Le monde devenait de plus en plus irréel. Le décor de la chambre s'effaçait. Une seule lumière demeurait, celle des prunelles brunes de Desgrez ouvertes subitement, et qui avaient une sorte de rayonnement rouge et étrange, une clarté d'écaillé translucide.
– C'est à moi que vous posez cette question ? demanda Angélique.
– Oui. Qu'avez-vous vu cette nuit-là, chez le vieux Glazer ?
– Comment voulez-vous que je le sache ? Je crois que vous perdez l'esprit.
Desgrez poussa un soupir et la lumière de ses yeux s'éteignit derrière ses paupières baissées. Il prit sur la table une plume d'oie et commença à la retourner machinalement dans ses doigts.
– Il y avait une femme chez le vieux Glazer cette nuit-là, et qui accompagnait les cambrioleurs. Pas n'importe qui ! Une femme qui portait un nom dans la classe dangereuse, j'ai pu m'en rendre compte : la marquise des Anges. Vous n'en avez jamais entendu parler ? Non ? Cette femme était la compagne d'un illustre bandit de la capitale : Calembredaine. Ce Calembredaine s'est fait prendre en 1661, à la foire Saint-Germain, et on l'a pendu...

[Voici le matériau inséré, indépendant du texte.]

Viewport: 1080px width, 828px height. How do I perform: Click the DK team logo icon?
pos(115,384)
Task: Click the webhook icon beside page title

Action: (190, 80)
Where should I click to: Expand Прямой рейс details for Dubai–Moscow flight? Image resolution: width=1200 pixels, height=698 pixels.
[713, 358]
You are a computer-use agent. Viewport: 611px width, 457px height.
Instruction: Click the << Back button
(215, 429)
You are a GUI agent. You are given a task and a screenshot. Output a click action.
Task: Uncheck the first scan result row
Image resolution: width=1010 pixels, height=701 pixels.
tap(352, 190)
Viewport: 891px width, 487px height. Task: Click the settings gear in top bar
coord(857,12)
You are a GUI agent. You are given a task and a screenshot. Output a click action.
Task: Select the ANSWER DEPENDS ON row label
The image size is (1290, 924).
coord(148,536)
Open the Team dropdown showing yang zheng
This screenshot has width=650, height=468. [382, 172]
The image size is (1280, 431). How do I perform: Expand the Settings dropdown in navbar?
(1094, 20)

– Pendu !... s'exclama-t-elle.
– Non, non, fit doucement Desgrez, ne vous troublez pas, madame... On ne l'a pas pendu. À la vérité, il s'est échappé en sautant à la Seine et... il s'est noyé. On a retrouvé son corps avec deux livres de sable dans la bouche, et gonflé comme une outre. Dommage, un si bel homme ! Je comprends que vous pâlissiez ! Je reviens donc à la marquise des Anges, digne compagne de ce triste sire, qui était, comme vous ne l'ignorez pas, un cambrioleur renommé et un assassin. Condamné aux galères, il s'était évadé, etc. Elle, son règne a été bref mais édifiant : elle a participé à de nombreux cambriolages, attaques à main armée de carrosses tels que celui de la propre fille du lieutenant civil. Elle a plusieurs assassinats à son actif, entre autres celui d'un archer du Châtelet, dont elle a ouvert le ventre fort proprement, je vous prie de le croire...
L'esprit d'Angélique sortait de son engourdissement. La jeune femme sentit le piège se refermer sur elle.
Son regard se tourna vers la fenêtre ouverte, par où montait le bruit de l'eau. La Seine était là !... La suprême évasion ! « Je coulerai jusqu'au fond ! J'en aurai fini avec le monde des hommes, ce monde odieux ! »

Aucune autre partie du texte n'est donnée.